Du point de vue historique, tout commence en 1814, au Congrès de Vienne quand les puissances victorieuses se partagent les dépouilles de l’Empire napoléonien. L’accouchement se terminera en 1815 avec la naissance d’une nouvelle Europe géopolitique. Les frontières ont été modelées en tenant compte des intérêts hégémoniques et économiques des négociateurs (tiens, ce n’est pas nouveau !) de chacune des puissances.

Il reste un grain de sable, un confetti, coincé entre la Belgique (née au Congrès de Vienne mais dans le giron des Pays-Bas), la Prusse et les Pays-Bas. Mais voilà, ce petit territoire d’à peine 3,44 kilomètres carrés et peuplé de moins de 300 habitants abritait un grand gisement de zinc. Dans l’impossibilité de l’attribuer à une des puissances plutôt qu’à une autre, il fut décidé au traité d‘Aix-la-Chapelle le 26 juin 1816 d’en faire un territoire neutre qui s’appellera Neu- Moresnet et/ou Moresnet neutre. II était administré par les Pays-bas, la Prusse et la Belgique après son indépendance en 1830.

Moresnet va vivre une période heureuse (pas de service militaire, lois françaises et administration belgo-allemande ; donc, pas de problèmes linguistiques non plus : la langue officielle sera l’esperanto.

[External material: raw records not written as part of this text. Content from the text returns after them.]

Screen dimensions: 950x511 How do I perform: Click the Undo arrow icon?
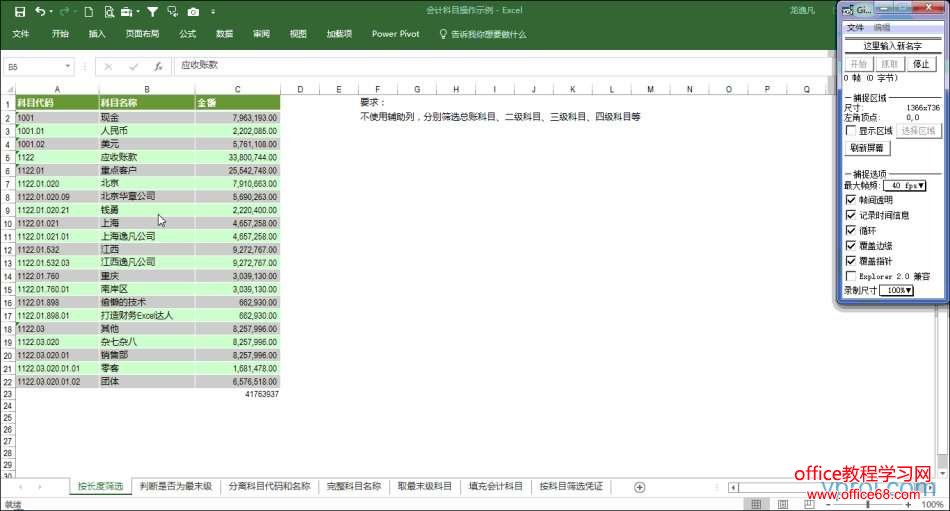[40, 12]
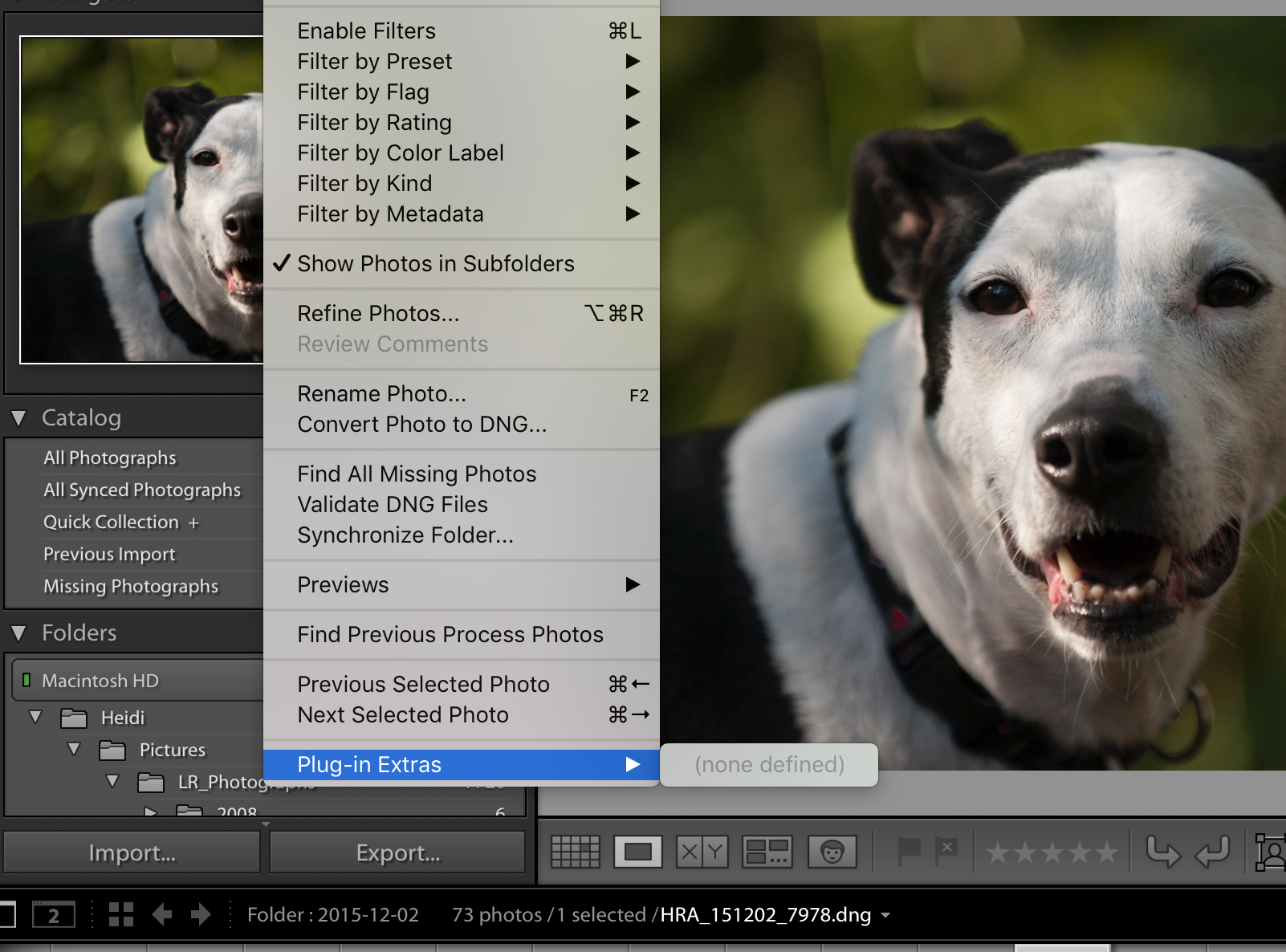Set five-star rating in toolbar
1286x952 pixels.
1107,852
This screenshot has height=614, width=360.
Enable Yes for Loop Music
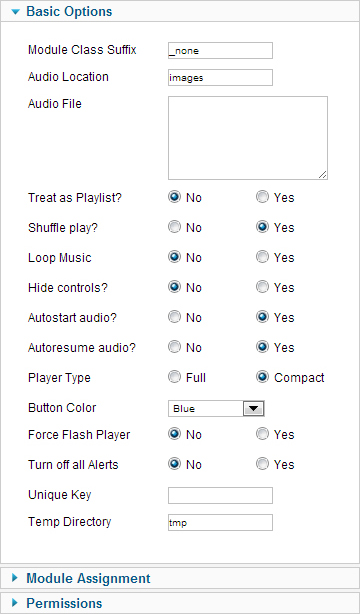tap(262, 257)
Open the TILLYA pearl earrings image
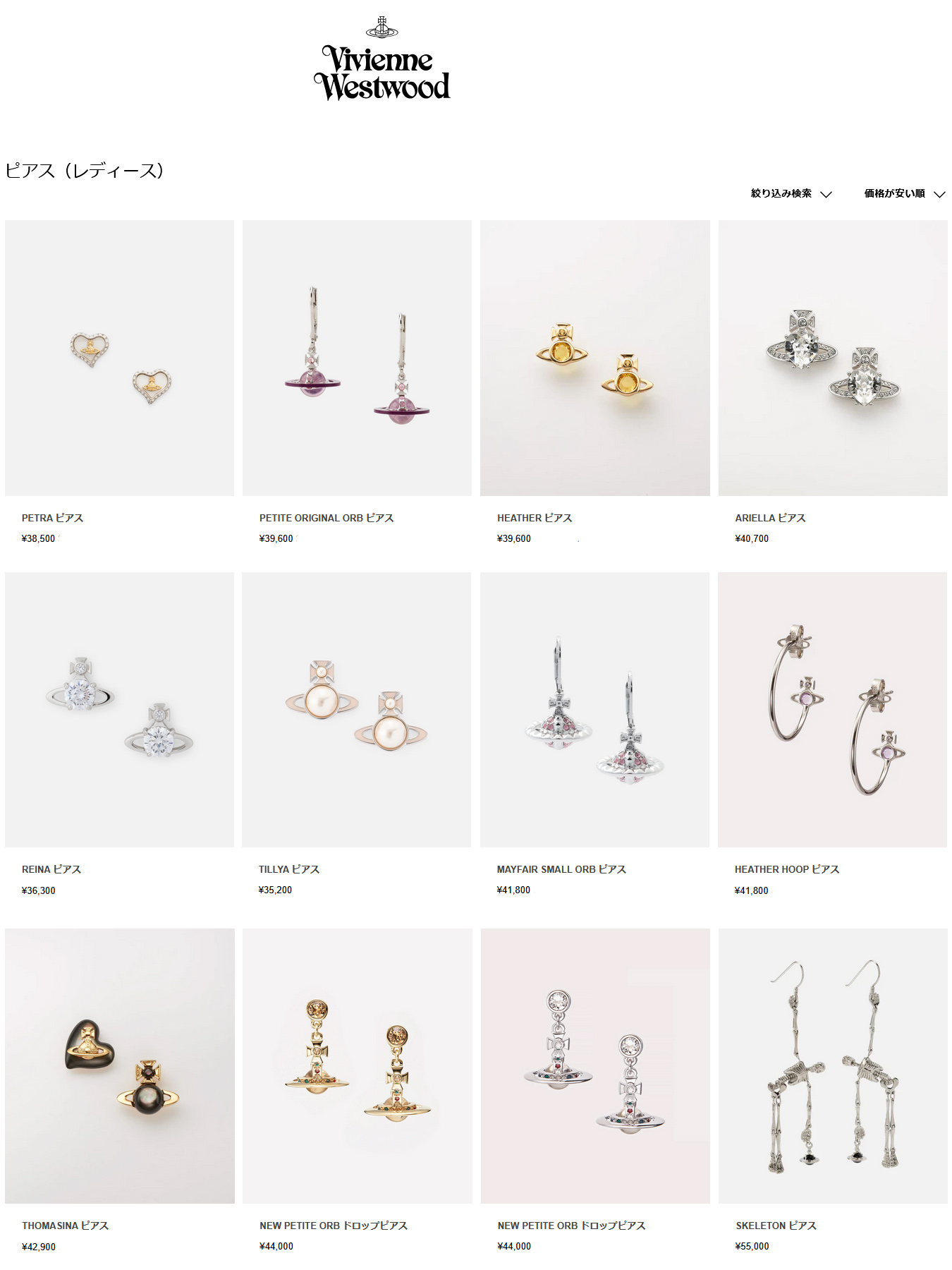Screen dimensions: 952x1270 point(357,710)
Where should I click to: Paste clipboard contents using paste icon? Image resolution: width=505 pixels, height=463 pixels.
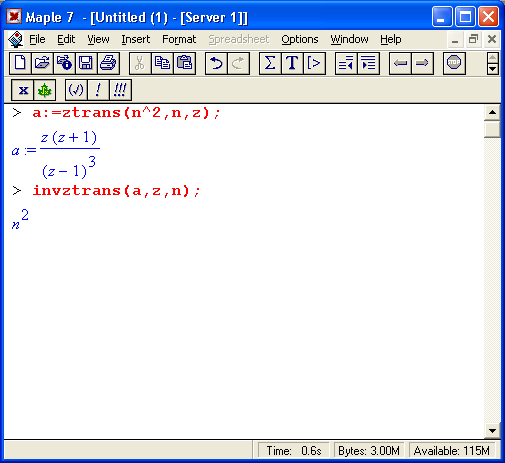pyautogui.click(x=184, y=63)
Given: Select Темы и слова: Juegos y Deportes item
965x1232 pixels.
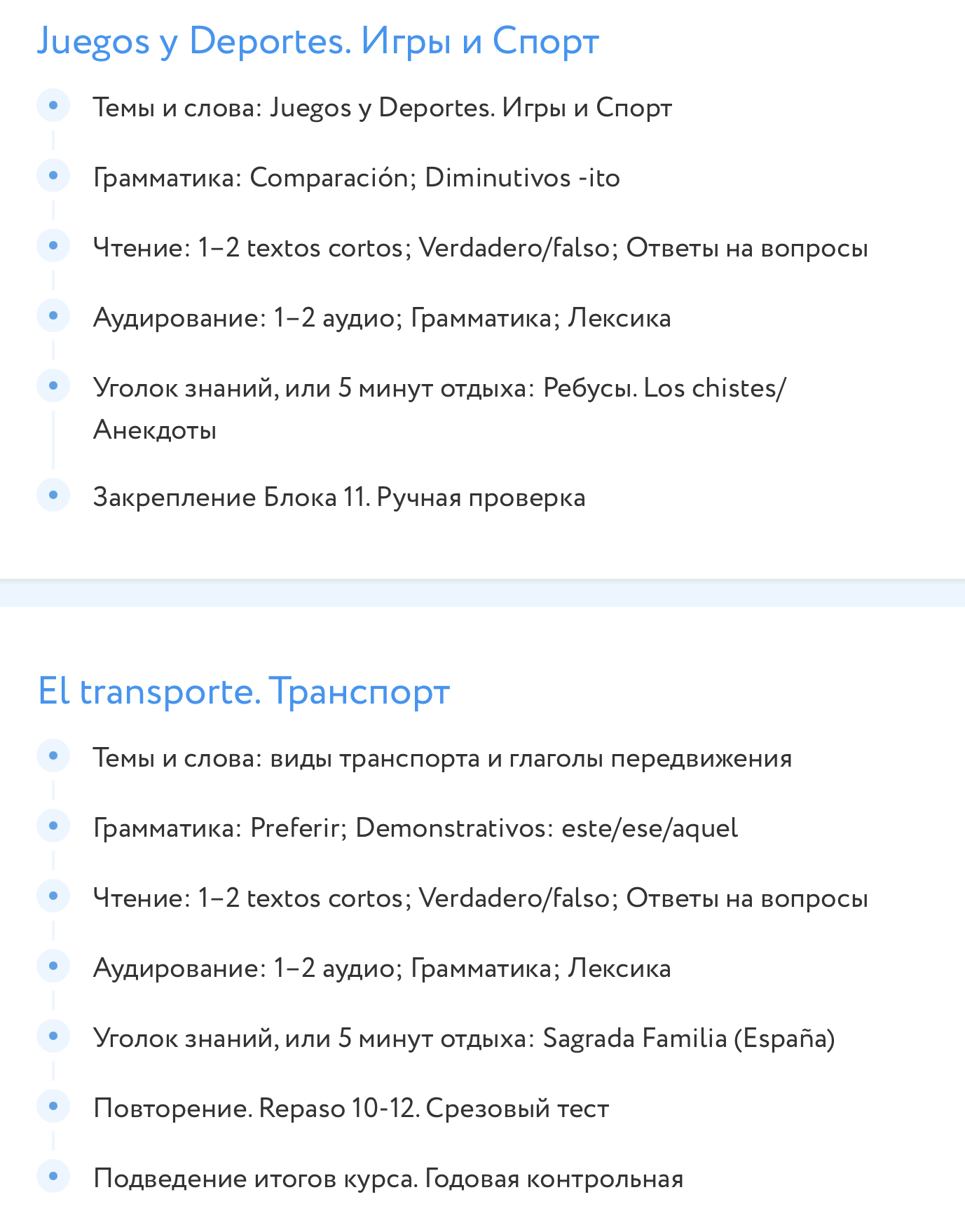Looking at the screenshot, I should tap(382, 108).
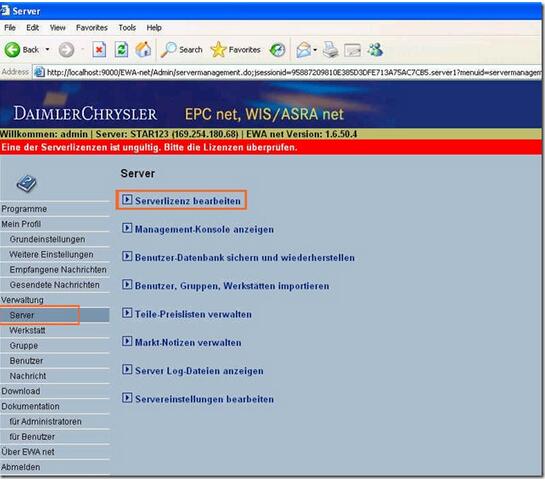
Task: Open the Mail button dropdown arrow
Action: click(315, 50)
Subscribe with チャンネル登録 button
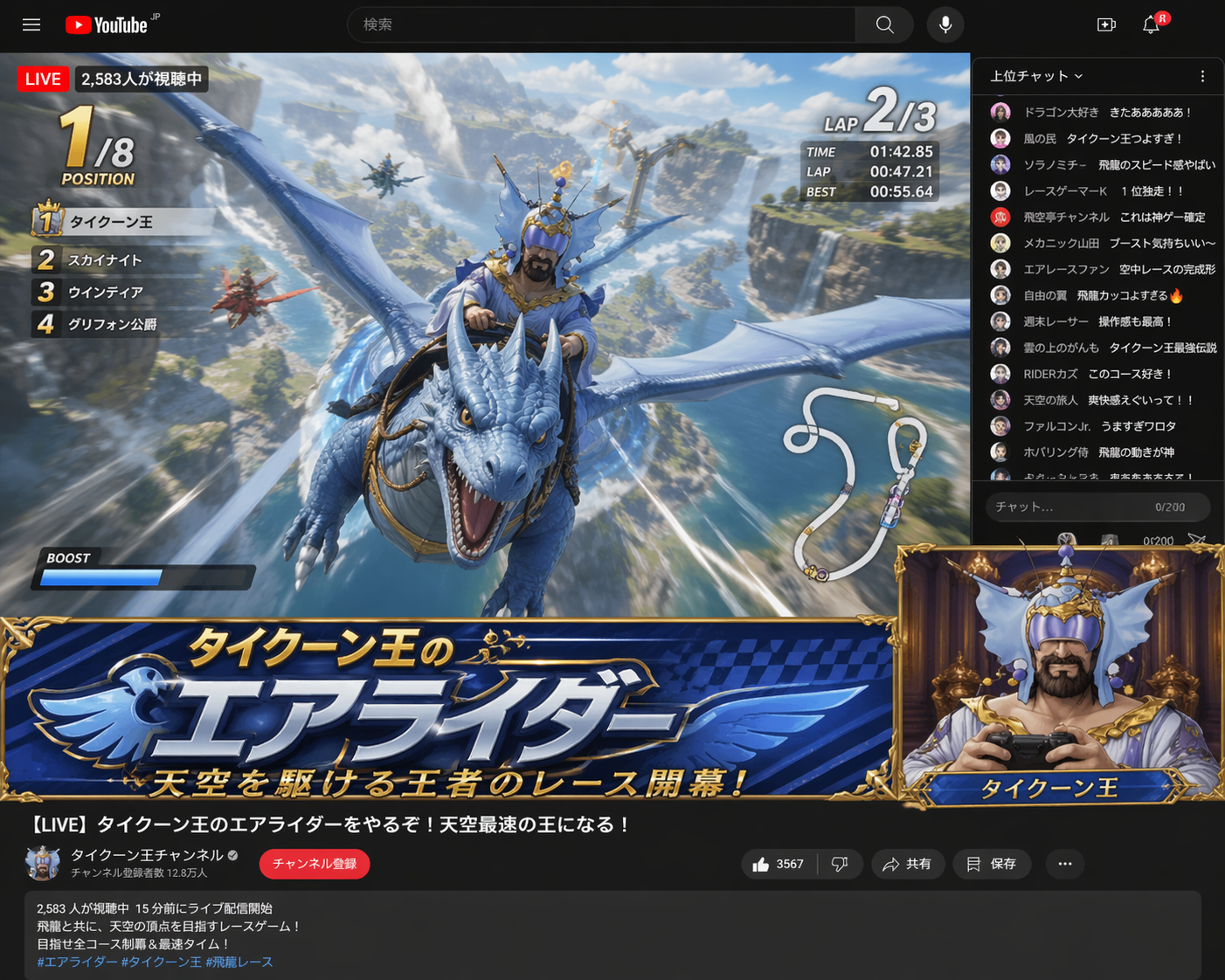Viewport: 1225px width, 980px height. [314, 864]
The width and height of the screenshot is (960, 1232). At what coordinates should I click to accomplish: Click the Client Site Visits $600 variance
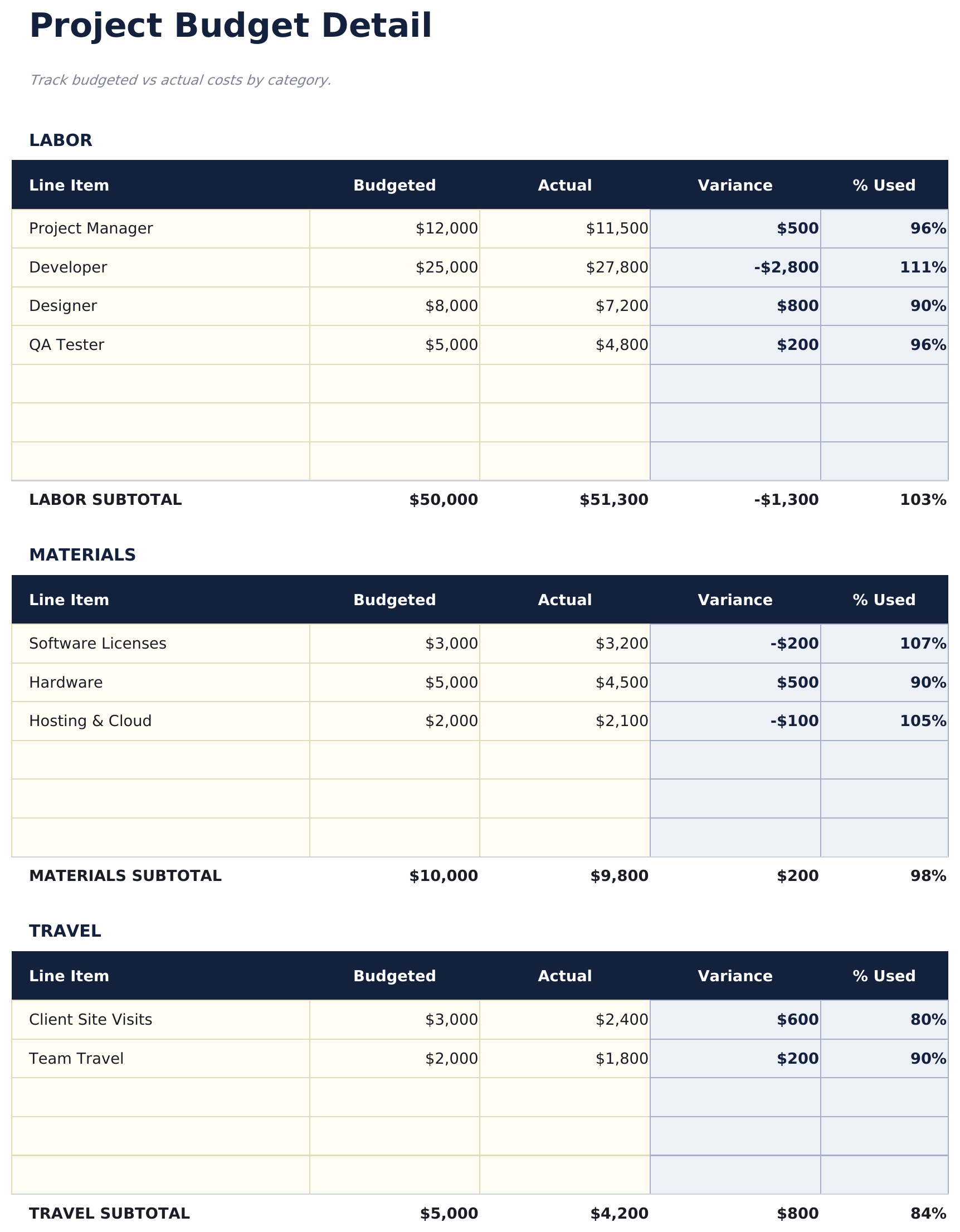(735, 1020)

Cette situation durera que jusqu’en 1914 avec l’invasion allemande. Et c’est parti pour une multitude d’avatars.En 1919, le traité de Versailles restitue Moresnet à la Belgique. En 1940, les Allemands envahissent de nouveau la Belgique, la langue allemande y devient la langue officielle obligatoire, y compris dans des régions, comme celle de Malmedy qui était bilingue : wallon-français. Jusqu’en 1939 les jeunes faisaient leur service militaire en Belgique. A partir de 1940, ils sont incorporés à la Wehrmacht et envoyés surtout sur le front russe. Il n’est pas rare de rencontrer des familles avec des fils combattant l’un sous l’uniforme allemand, l’autre sous l’uniforme belge. En 1945, Moresnet et les Cantons de l’Est sont réintégrés à la Belgique.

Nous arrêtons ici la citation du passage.